Declaration of conflicting interests
The author(s) declared the following potential conflicts of interest with respect to the research, authorship, and/or publication of this article: J.A. is the inventor of the automatic stance-phase lock (ASPL) knee (All-Terrain Knee) and co-founder, CTO, and shareholder of LegWorks Inc., the manufacturer of the All-Terrain knee.
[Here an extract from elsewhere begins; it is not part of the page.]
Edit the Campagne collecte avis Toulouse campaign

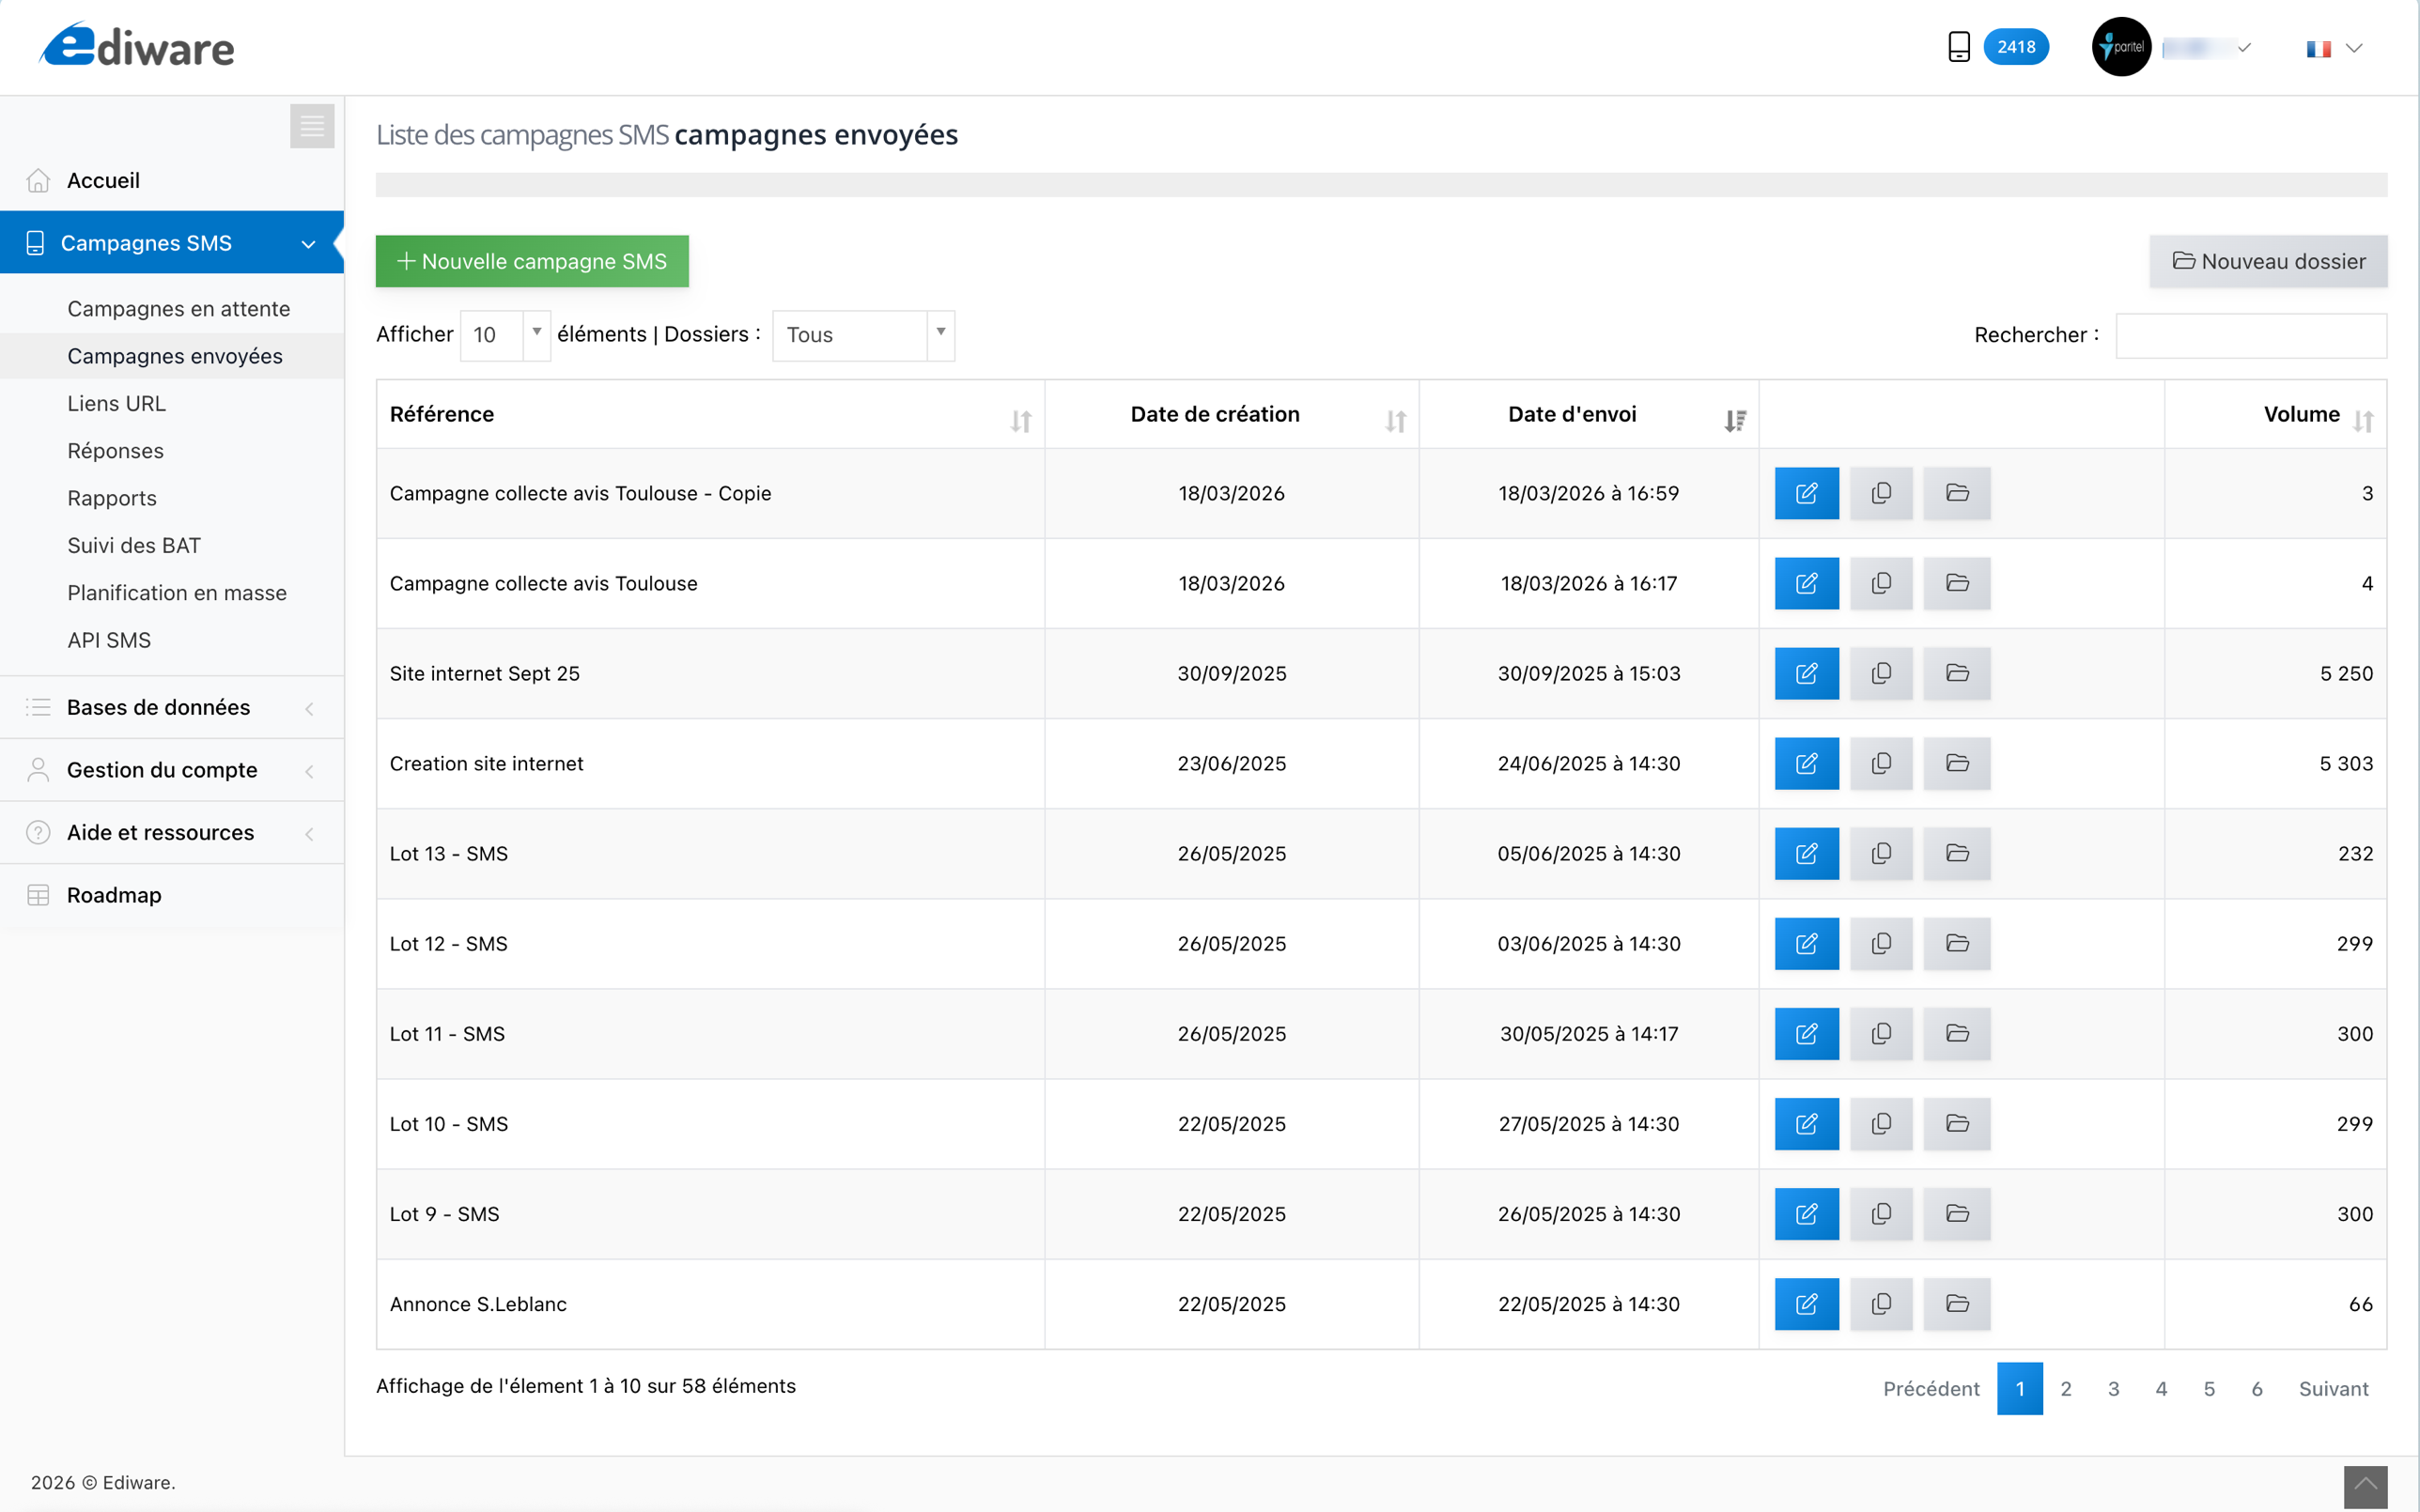tap(1805, 583)
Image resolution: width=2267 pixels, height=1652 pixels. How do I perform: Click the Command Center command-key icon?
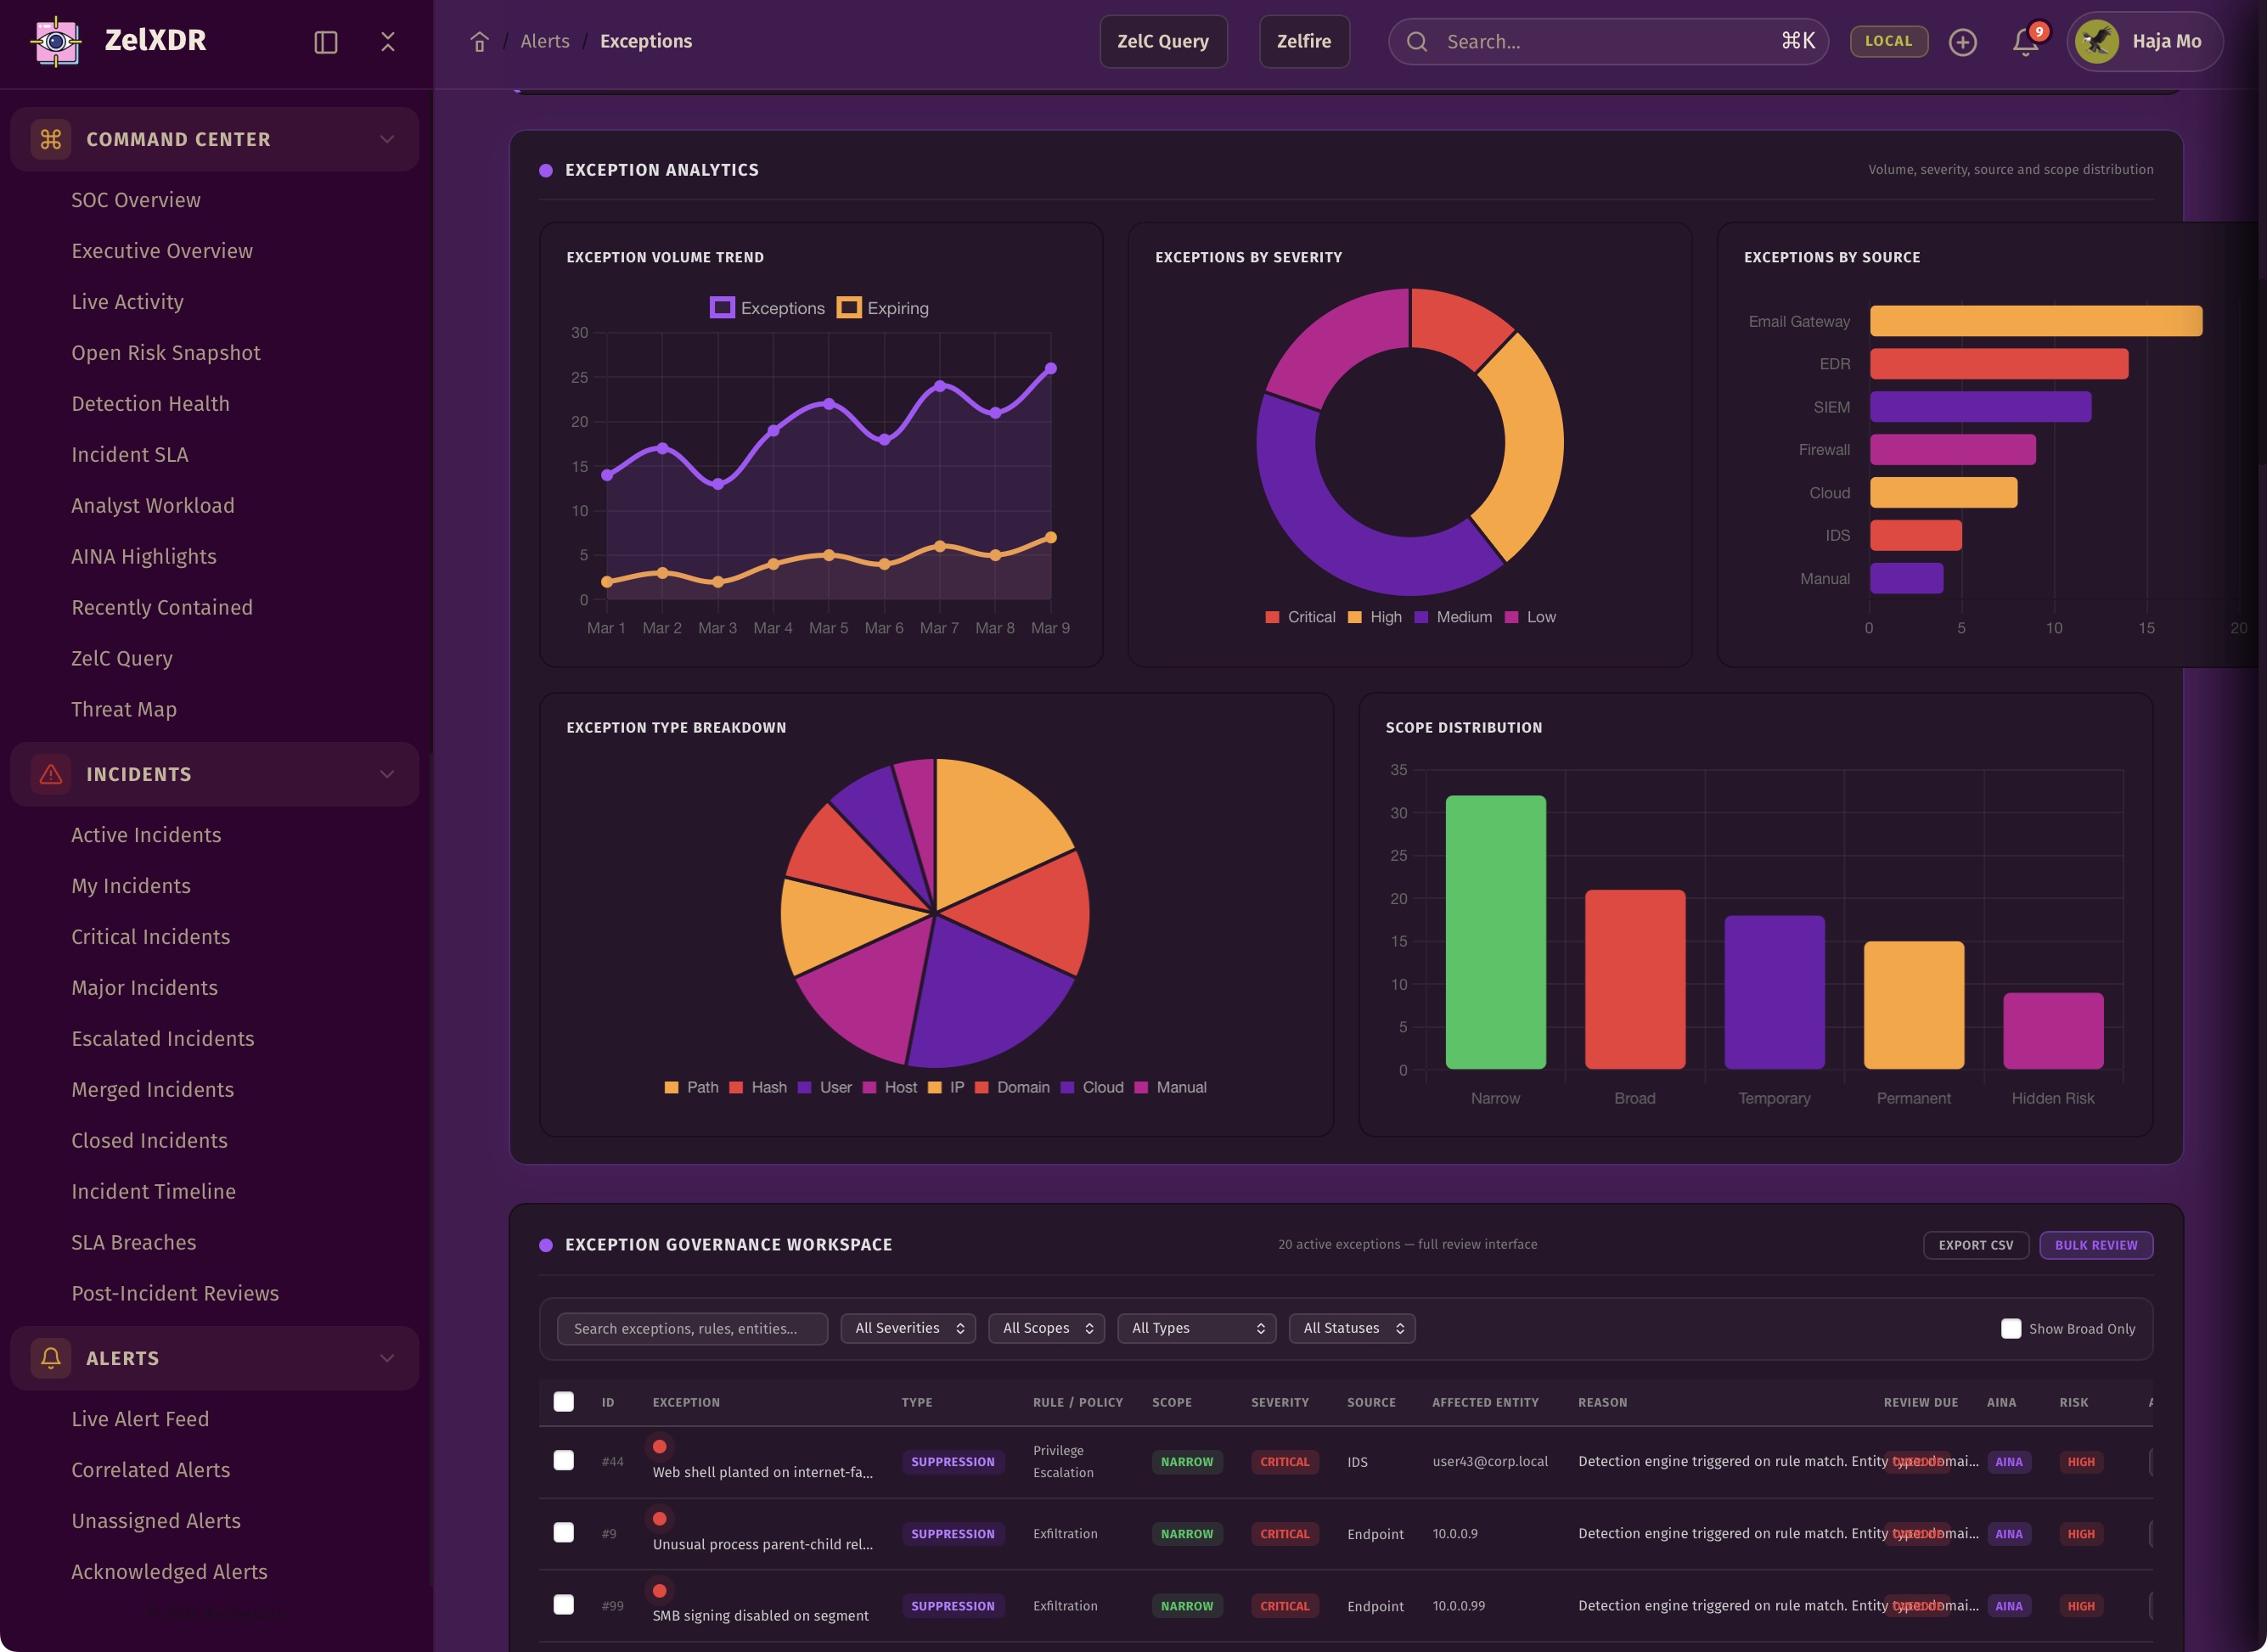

None of the other authors have any conflicts to disclose.
Ethical approval
All participants provided written informed consent to this project which was approved by the Research Ethics Boards at Holland Bloorview Kids Rehabilitation Hospital, Toronto, Canada, and the Sociedad Pro Ayunda del Nino Lisiado, Santiago, Chile (Approval #12-284).
Funding
The author(s) disclosed receipt of the following financial support for the research, authorship, and/or publication of this article: This work was supported by the Grand Challenges Canada (Grant no. 0048-01-04-01-01).